If the identified glutamatergic neurons comprise the motor neurons driving the different movements of feeding behavior, they should also be rhythmically active. We first asked whether the axons were rhythmically active, thus reflecting the motor pattern recorded from the pharyngeal nerves. Calcium indicators can be utilized to measure neuronal activity as a complement to electrophysiological methods, since action potentials and the induced synaptic transmissions generate large and rapid cytoplasmic [Ca2+]-transients. Therefore, we expressed the genetically encoded calcium indicator GCaMP3 [25] in glutamatergic neurons using the OK371 driver line, and measured the neuronal activity of the three pharyngeal nerves (Fig 3A). In all cases, calcium imaging analysis revealed spontaneous, rhythmic activity (Fig 3B).
Comparison of bursting activity from extracellular recordings and calcium-imaging data (Fig 3C) revealed close temporal correlation of the rhythmic motor patterns observed in the AN, MN and PaN (performed Mann-Whitney-Rank-Sum-Test revealed no significant differences; Fig 3D). Taken together, calcium imaging analysis showed that the glutamatergic motor neurons display rhythmic activity, in correlation with the rhythmic motor output recorded extracellularly from the respective nerves.

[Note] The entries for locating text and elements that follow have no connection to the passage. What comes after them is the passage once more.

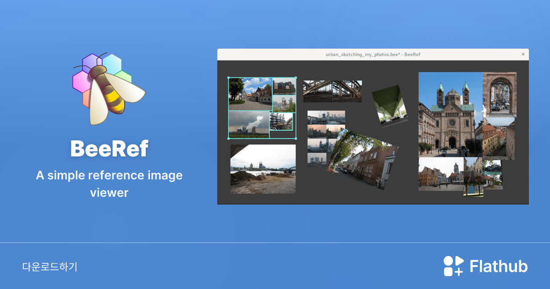This screenshot has width=550, height=289.
Task: Select the blue door fountain photo
Action: click(473, 178)
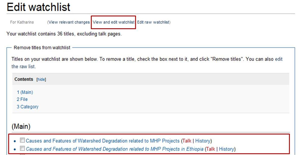
Task: Open the Edit raw watchlist link
Action: click(153, 22)
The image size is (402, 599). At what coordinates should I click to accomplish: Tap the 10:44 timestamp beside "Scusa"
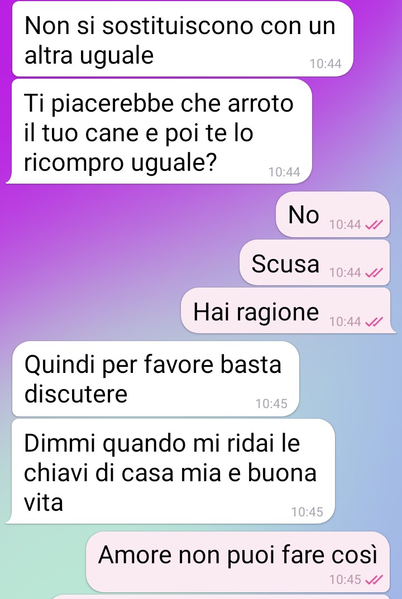(345, 273)
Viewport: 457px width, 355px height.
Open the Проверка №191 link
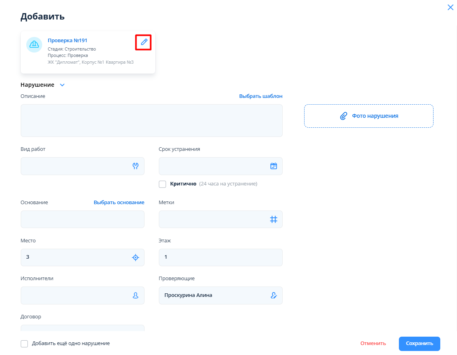click(x=67, y=40)
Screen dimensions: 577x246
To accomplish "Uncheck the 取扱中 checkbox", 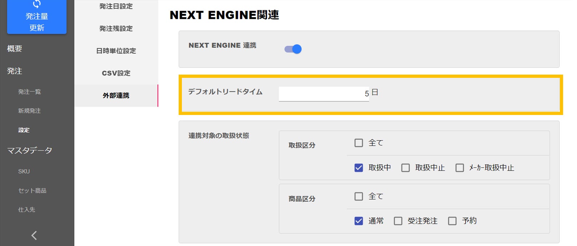I will click(359, 168).
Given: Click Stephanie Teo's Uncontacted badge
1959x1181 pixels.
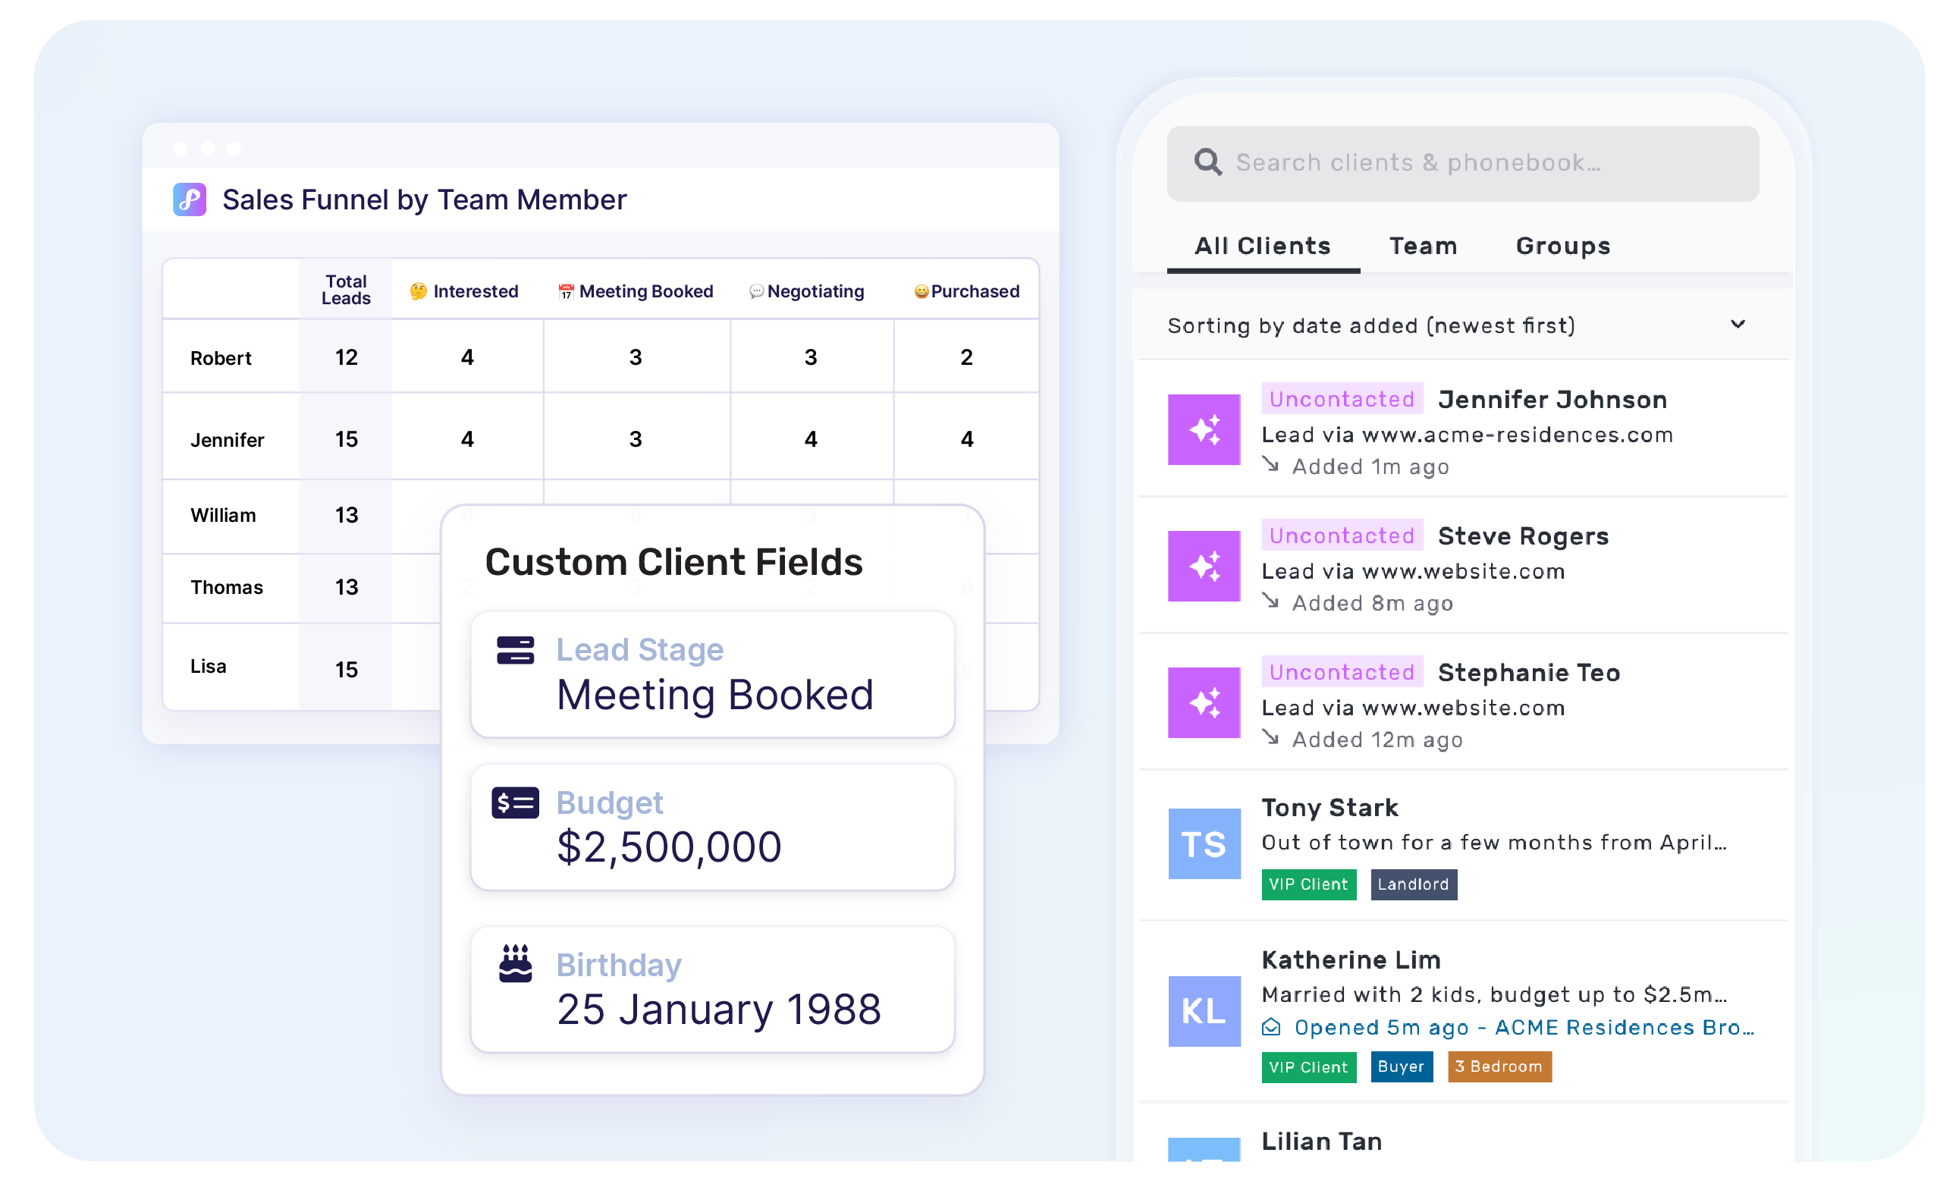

We next wanted to determine the neural activity of the previously identified neurons, focusing on the CDM motor neurons that project through the AN. By expressing a modified version of the previously described calcium indicator (GCaMP6s [26], for enhancement of the signal to noise ratio), we observed temporal correlation of calcium activity between the AN, the two clusters of CDM motor neurons and their dendritic arborizations in the SEZ (Fig 3E and 3F). These results suggested that these clusters house the somata of glutamatergic motor neurons that extend through the AN to innervate the CDM. Furthermore the calcium imaging results provide a rhythmic blueprint for larval pharyngeal pumping in the CNS.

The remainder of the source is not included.